→ **Page text**:

┄┄┄┄┄┄

Healthy Cook: Real men CAN eat quiche

Real men shouldn’t eat quiche! Quiche has eggs, bacon, and cheese in the filling and butter in the crust. That’s a lot of high-calorie foods in one dish.

Men need energy to keep them going without adding inches to their waistlines. “Energy density” is the key to feeling full and having plenty of get-up-and-go without having extra girth.

You can have heaps of food if they are not high “energy dense.” Fat is high energy. Water is low energy.

Compare a cup of grapes and a cup of raisins. Grapes are largely water and low-energy, about 104 calories. Raisins are low-water and high energy, 434 calories. That’s a big difference.

Three elements make food high or low “energy dense”—water, fiber and fat. Half a grapefruit has only 32 calories because it’s 90 percent water. Half a cup of raw carrots has 25 calories because it’s 88 percent water.

High-fiber foods make you feel full for a long time with fewer calories than the high energy foods. They provide volume, too. Vegetables, fruits, and whole grains are high-fiber.

Fat tastes good. It has 9 calories per gram compared to 4 calories per gram in carbohydrates and protein. One teaspoon of butter has about the same calories as 2 cups of fresh broccoli. Mayonnaise, salad dressing, bacon fat, cooking oil, olive oil for dipping are all “energy dense.”

Now, let’s look at how a guy can eat a bunch and be healthy and ready for anything. First: skimp on the “energy dense” fatty foods. That’s meat and dairy. Instead of having a 12-ounce steak bordered in succulent fat or a gigantic ground chuck burger dripping juices have a smaller piece of leaner meat. Round or sirloin steak braised to tenderness in onions and red wine tastes super. Ground round doesn’t taste as rich as ground chuck, but garlic and herbs boost the flavor while cutting calories you don’t need. With enough steak sauce, mustard, hot sauce, sweet onions, tomato, lettuce, avocado, and pickles you wouldn’t miss the meat in the bun if it wasn’t there.

Full fat milk tastes rich; so does full fat cheese. Wean your way down to skim milk and low fat cheese. We switched to organic milk two years ago and found that two percent tastes almost as good as full fat regular milk. Skim is tolerable, too.

You get a pile of flavor from a strong cheese such as bleu, Gorgonzola and Roquefort and need only a small bit instead of a heap of milder cheese to top a burger or salad. The stronger the cheese, the less you need. Grate Romano instead of Parmesan on pasta.

┄┄┄┄┄┄

[Stored data entries]
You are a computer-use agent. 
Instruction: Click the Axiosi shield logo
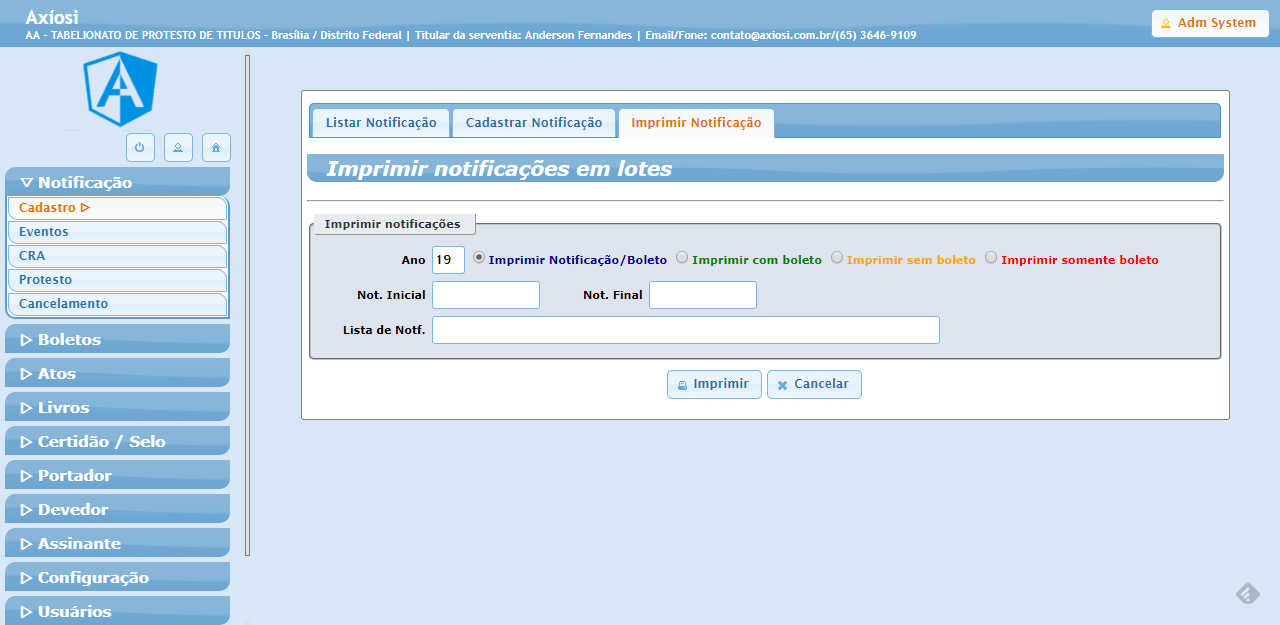pos(120,89)
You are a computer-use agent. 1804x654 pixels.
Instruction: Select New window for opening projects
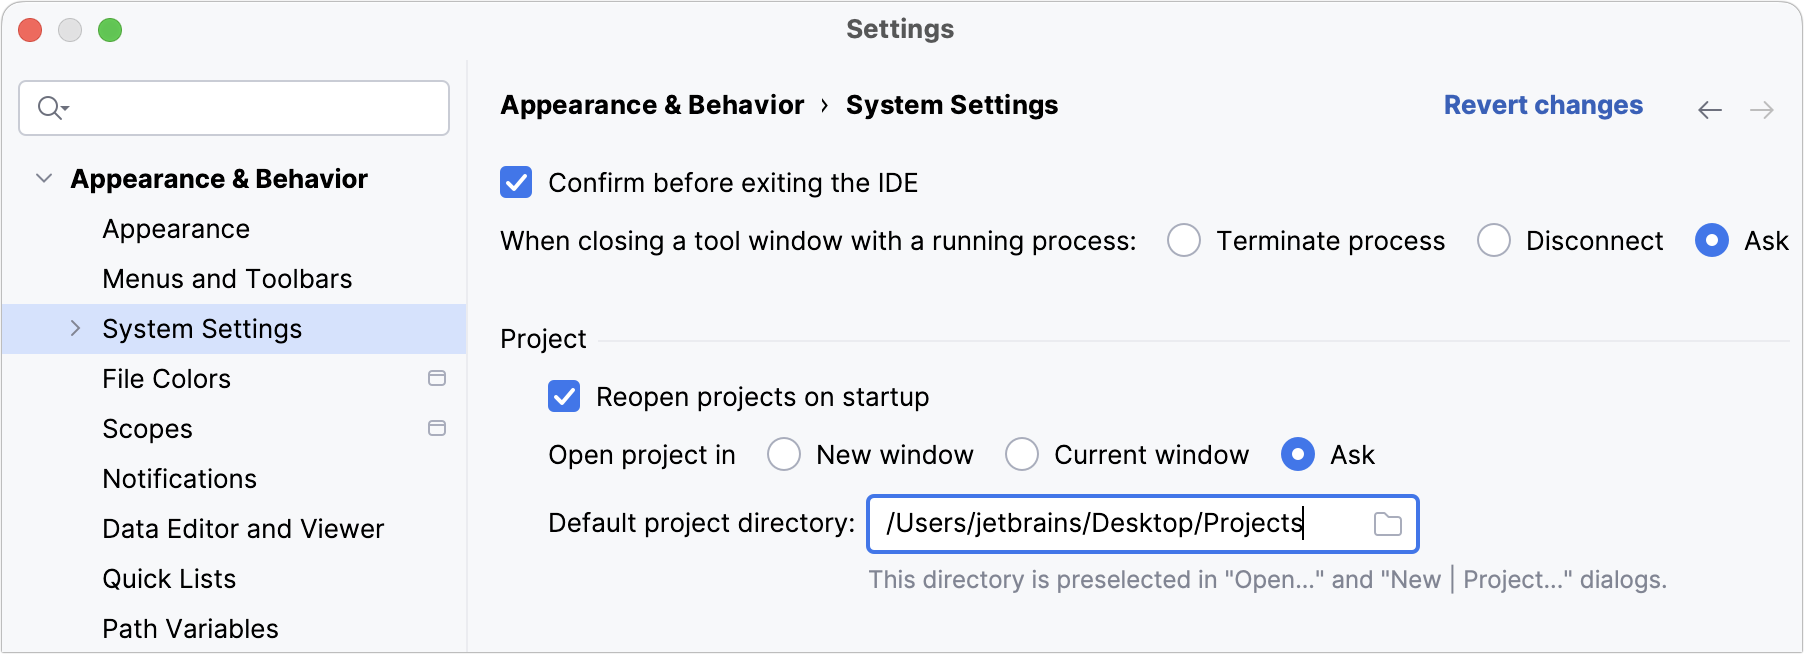(784, 455)
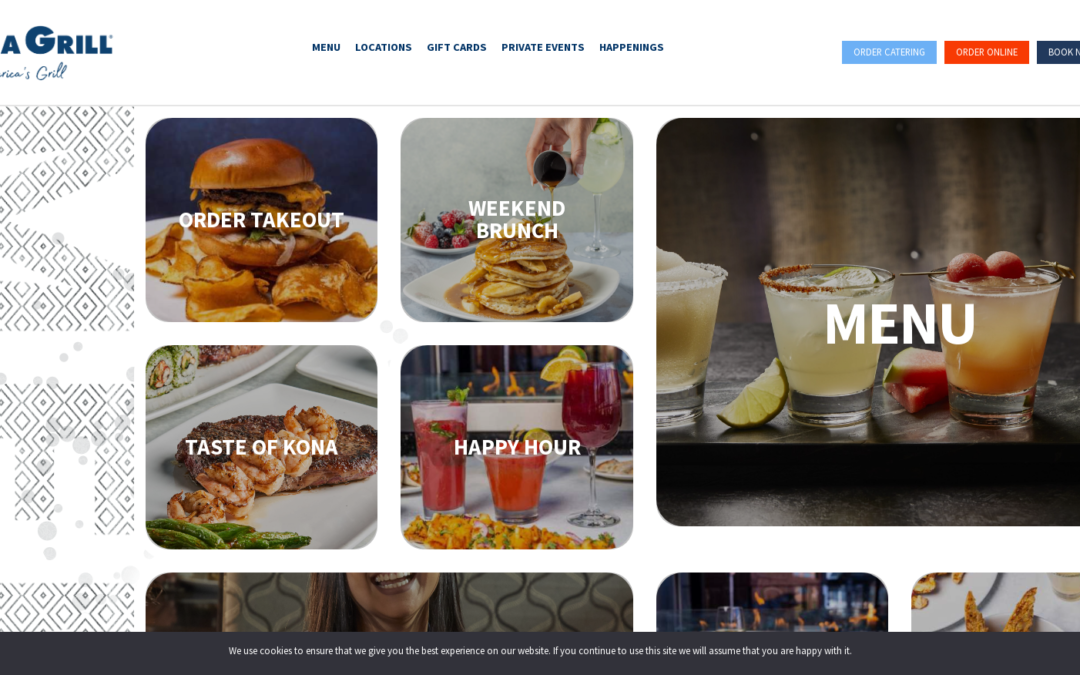1080x675 pixels.
Task: Click the smiling woman image tile
Action: pyautogui.click(x=389, y=602)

┄┄┄┄┄┄

→ **Problem set**:
1) In the article on quiche and energy density, how many calories does a cup of raisins contain?
2) Transcribe the part of the article on quiche and energy density between "High-fiber foods make" and "grains are high-fiber.", inclusive.
3) Write the next part of the article on quiche and energy density, picking up after its final sentence.

→ **Responses to the exercise**:
1) 434 calories.

2)
High-fiber foods make you feel full for a long time with fewer calories than the high energy foods. They provide volume, too. Vegetables, fruits, and whole grains are high-fiber.

3)
Vegetables are low “energy dense.” Instead of the ground beef in a pasta sauce, add red wine for flavor and double up on vegetables. Cauliflower cut into small pieces and braised in the tomato sauce is amazing over whole wheat fettuccine. Peeled cubes of eggplant almost disappear into the sauce while adding flavor and energy. Top the pile with crumbles of Gorgonzola and shreds of Romano.

Instead of soft white bread, serve crusty whole wheat. Dip it in the sauce instead of being a vehicle for butter.

Fruits are super-foods when it comes to nutrients, and are low “energy dense” when raw.

Dried or canned in syrup, they are not your friend. Juices lack fiber and have more calories because of it.

Whole grains are great carbohydrates. They are packed with nutrients and they taste good, too. Processed cereals are easy to fix. Pour, top with milk, and eat. Rolled oats take minutes to cook in a microwave and, garnished with fresh fruit, are a great way to start your day. Forget pappy white bread and go to gutsy whole grain. Instead of slathering on the energy-dense butter, enjoy the taste of the bread for a change.

You want to have high-protein, low “energy-dense” foods. Beans, lentils and peas fall into this category and are high fiber as well. Fish, skinless white meat poultry, and egg whites fit this bill.

You need fat because some vitamins are soluble only in fat. Look on the label for percentages of monounsaturated and polyunsaturated. Flax, olive, and vegetable oils are good, but not by the bucket.

The quiche? Make it with half whole eggs and half whites. Increase the onion and herbs. Use a strong cheese but not much of it. Use turkey bacon that’s low fat. Spray a glass pie pan and make it without the crust. Real men can eat quiche.